[Numpy-discussion] Re: np.bool_ vs Python bool behavior

Sebastian Berg Sun, 13 Mar 2022 15:03:45 -0700

Hi Jacob,

adding to what Chuck mentioned, a few inline comments if you are
interested in some gory details.

On Sat, 2022-03-12 at 21:40 +0000, Jacob Reinhold wrote:
> A pain point I ran into a while ago was assuming that an np.ndarray
> with dtype=np.bool_ would act similarly to the Python built-in
> boolean under addition. This is not the case, as shown in the
> following code snippet:
> 
> > > > np.bool_(True) + True
> True
> > > > True + True
> 2
> 
> In fact, I'm somewhat confused about all the arithmetic operations on
> boolean arrays:
> 
> > > > np.bool_(True) * True
> True
> > > > np.bool_(True) / True
> 1.0
> > > > np.bool_(True) - True
> TypeError: numpy boolean subtract, the `-` operator, is not
> supported, use the bitwise_xor, the `^` operator, or the logical_xor
> function instead.
> > > > for x, y in ((False, False), (False, True), (True, False),
> > > > (True, True)): print(np.bool_(x) ** y, end=" ")
> 1 0 1 1
> 
> I get that addition corresponds to "logical or" and multiplication
> corresponds to "logical and", but I'm lost on the division and
> exponentiation operations given that addition and multiplication
> don't promote the dtype to integers or floats.

I doubt this is historically intentional – or at least choices made
fairly pragmatically 10-20 years ago.

But gaining the momentum to change is hard.  Although, we did disable
`bool - bool`, because it was particularly ill defined.

If you are interested in the guts of it, there are three types of
behaviors:

1. Functions that are explicitly defined for bool.  E.g. `add` and
   `multiply` are examples.  (Check `np.add.types` for ufuncs.)

2. Functions which probably never had a conscious decision made, but
   do not have a bool implementation:
   These will usually end up using `int8`  (e.g. `floor_divide`)

3. A few functions are more explicit.
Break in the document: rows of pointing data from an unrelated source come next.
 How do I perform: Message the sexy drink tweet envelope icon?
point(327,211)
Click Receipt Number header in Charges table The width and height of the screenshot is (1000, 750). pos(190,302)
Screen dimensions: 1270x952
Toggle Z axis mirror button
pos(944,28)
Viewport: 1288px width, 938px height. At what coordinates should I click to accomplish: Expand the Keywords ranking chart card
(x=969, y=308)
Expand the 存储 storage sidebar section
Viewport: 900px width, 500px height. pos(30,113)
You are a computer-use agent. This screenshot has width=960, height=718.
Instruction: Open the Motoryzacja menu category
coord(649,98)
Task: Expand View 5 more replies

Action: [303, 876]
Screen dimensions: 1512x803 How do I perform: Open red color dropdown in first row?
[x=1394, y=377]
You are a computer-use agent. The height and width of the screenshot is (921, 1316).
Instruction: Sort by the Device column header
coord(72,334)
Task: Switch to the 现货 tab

Subtraction refuses booleans,
   division uses float64 (although int8/int8 -> float64 so that is
   not very special).

The reason is that if there is no boolean implementation, by default
the "next" implementation (e.g. the `int8` one) will be used.  Leading
to behavior 2.
To get an error (e.g. for subtract) we have to refuse it explicitly and
that is a bit complex (3).  That is both complicated and easy to
forget. 

N.B.:  I have changed that logic. "Future" ufuncs are now reversed.
They will default to an error rather than using the `int8`
implementation.
That should make change easier, but doesn't really solve the problem at
hand...

> If arrays stubbornly refused to ever change type or interact with
> objects of a different type under addition, that'd be one thing, but
> they do change:
> 
> > > > np.uint8(0) - 1
> -1
> > > > (np.uint8(0) - 1).dtype
> dtype('int64')
> > > > (np.uint8(0) + 0.1).dtype
> dtype('float64')
> 
> This dtype change can also be seen in the division and exponentiation
> above for np.bool_.

This is has a subtly different reason:  It is due to "value-based
promotion" and how it works.

How NumPy interprets the `1` depends a on the context!  We use a "weak"
(but value-inspecting) logic if other is an _array_:

    np.array([0, 1, 2], dtype=np.uint8) - 1
    # array([255,   0,   1], dtype=uint8)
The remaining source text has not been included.